- The government is confident of continued growth for the third and fourth quarters of fiscal year 2013/14.
- This is based on the administration’s implementation of the country’s economic programme.
- The projected growth rate for the fiscal year is between 0.7 and one per cent, and this could reach 1.5 per cent next year.
Finance and Planning Minister, Dr. the Hon. Peter Phillips, says the government is confident of continued growth for the third and fourth quarters of fiscal year 2013/14.
This, he says, is based on the administration’s implementation of the country’s economic programme, approved by the International Monetary Fund (IMF), under an Extended Fund Facility (EFF).
Addressing members of the Diplomatic Corps at the Courtleigh Hotel, New Kingston, on Wednesday, February 5, Dr. Phillips said that coming from the 0.5 per cent economic growth recorded for the July to September quarter, “we expect that the rate of growth to have increased for the (October to December) quarter and project an even greater increase for the current (January to March) quarter.”
The projected growth rate for the fiscal year is between 0.7 and one per cent, and this could reach 1.5 per cent next year, Dr. Phillips stated. Growth for the 2013 calendar year amounted to about 0.1 per cent.
In relation to anticipated fourth quarter growth, Dr. Phillips said this is expected to be driven mainly by expansion in agriculture which “has grown at more than five per cent (per annum).”
Additionally, he said mining, tourism, construction, and other services such as business process outsourcing (BPO), are also expected to contribute “significantly” to growth during the period.
Dr. Phillips informed that revenue for January to March has been on target, and the fiscal deficit targets have been maintained. He informed that “we have reduced the deficit (for central government)…this year, from 4.5 per cent, which it was in last year’s budget, to 0.5 per cent, and we expect to have a balanced budget in the next fiscal year.”
Regarding the external accounts, Dr. Phillips indicated that “as was intended by the programme”, there has been a “sharper” than anticipated improvement in the current account deficit, “where we were running a current account deficit of about 12 per cent, and it’s down to about 10 per cent for the fiscal year.”

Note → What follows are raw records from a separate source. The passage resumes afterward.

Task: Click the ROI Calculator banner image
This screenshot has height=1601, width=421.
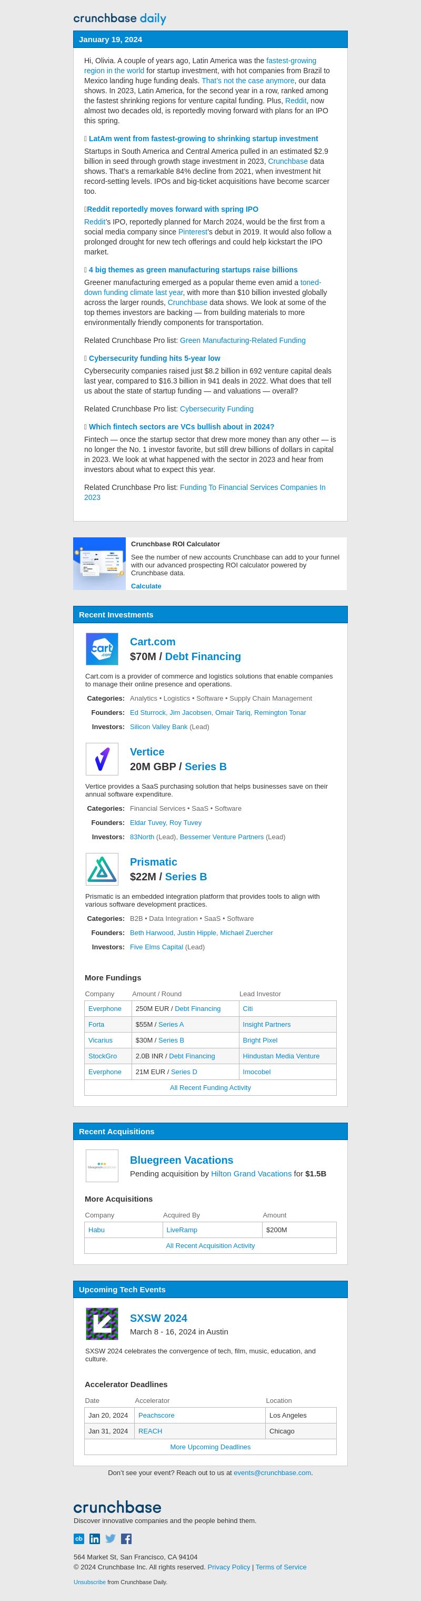Action: pos(99,564)
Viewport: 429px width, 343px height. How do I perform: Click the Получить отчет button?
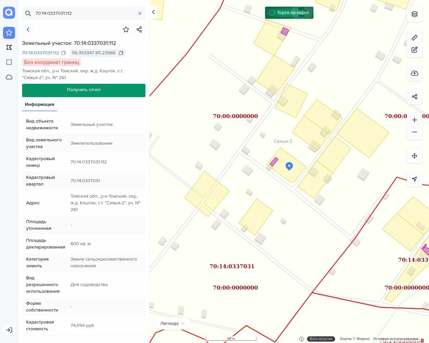pos(84,90)
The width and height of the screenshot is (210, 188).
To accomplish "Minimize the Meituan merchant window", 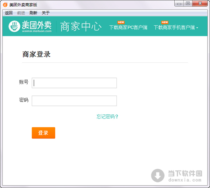I will [180, 4].

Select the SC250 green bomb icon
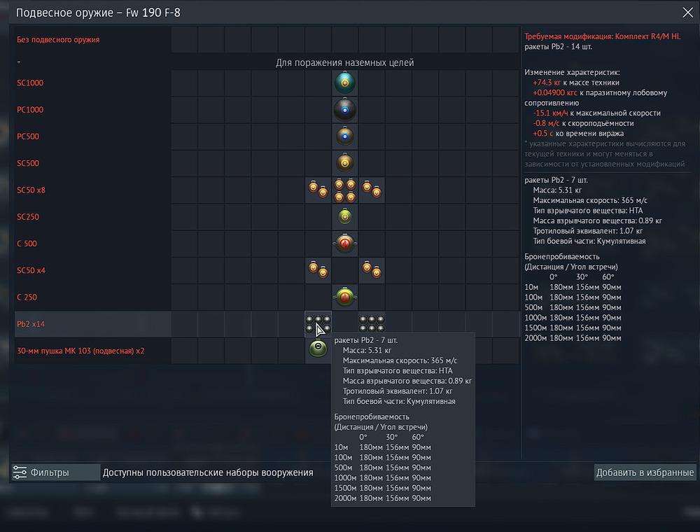(344, 217)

“As a consequence…we have had a sharper than programmed improvement in our net international reserves (NIR), which stood at a little over US$1 billion at the end of 2013, covering 12 weeks of imports,” he informed.
In relation to Jamaica’s debt to gross domestic product (GDP) ratio, Dr. Phillips reported that this is “on a firm downward trajectory,” adding that “I expect that by the end of this (2013/14) fiscal year, we will have the debt…below 140 per cent of GDP.”
Under the EFF and the economic programme, the debt, which was reported to be approaching 147 per cent to GDP prior to the agreement, is targeted to fall below 100 per cent by 2020.
The Minister indicated that “in real terms, all programme targets have been met” thus far, since the government signed the EFF with the IMF in May 2013.
Dr. Phillips’ address to members of the Diplomatic Corps formed part of activities marking Diplomatic Week 2014 from February 2 to 7, under the theme: ‘Partnership for Growth’.